Studio album by Bob Dylan
- Released: October 13, 2009
- Recorded: May 2009
- Studio: Groove Masters, Santa Monica, California
- Genre: Christmas music
- Length: 42:21
- Language: English, Latin on "O Come, All Ye Faithful"
- Label: Columbia
- Producer: Jack Frost (Bob Dylan's pseudonym)

Bob Dylan chronology
| Together Through Life (2009) | Christmas in the Heart (2009) | The Bootleg Series Vol. 9: The Witmark Demos: 1962–1964 (2010) |

Singles from Christmas in the Heart
- "Must Be Santa" Released: November 2009;

= Christmas in the Heart =

2009 studio album by Bob Dylan

Christmas in the Heart is the thirty-fourth studio album and first Christmas album by American singer-songwriter Bob Dylan, released on October 13, 2009, by Columbia Records. The album comprises a collection of hymns, carols, and popular Christmas songs. All Dylan's royalties from the sale of this album benefit the charities Feeding America in the US, Crisis in the UK, and the World Food Programme in perpetuity.

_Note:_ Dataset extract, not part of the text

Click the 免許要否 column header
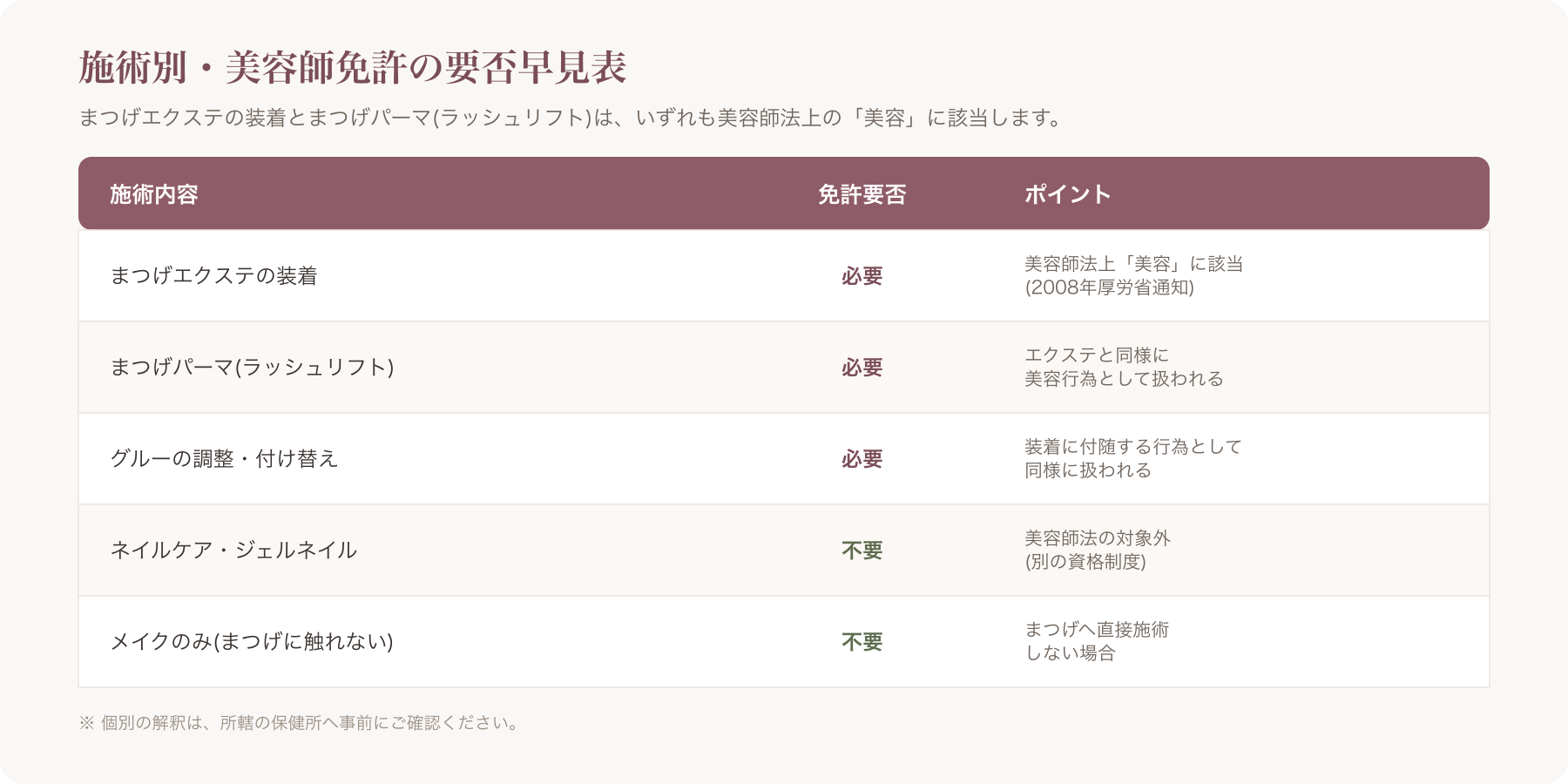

Dylan said that, although he was born and raised Jewish he never felt left out of Christmas during his childhood in Minnesota. Regarding the popularity of Christmas music, he said, "... it's so worldwide and everybody can relate to it in their own way".

The album opened at No. 1 on the Billboard Holiday Album chart, No. 5 on the Folk Album chart, No. 10 on the Rock Album chart and No. 23 on the overall album charts. As with most of Dylan's 21st century output, he produced it himself under the pseudonym Jack Frost.

==Recording==
The album was recorded in May 2009 at Jackson Browne's Groove Masters Studio in Santa Monica. In addition to Dylan's Never Ending Tour band, the sessions featured contributions from other musicians including Los Lobos' David Hidalgo, Chess Records veteran Phil Upchurch, and a choir that included Amanda Barrett and Abby DeWald (better known as folk music duo The Ditty Bops).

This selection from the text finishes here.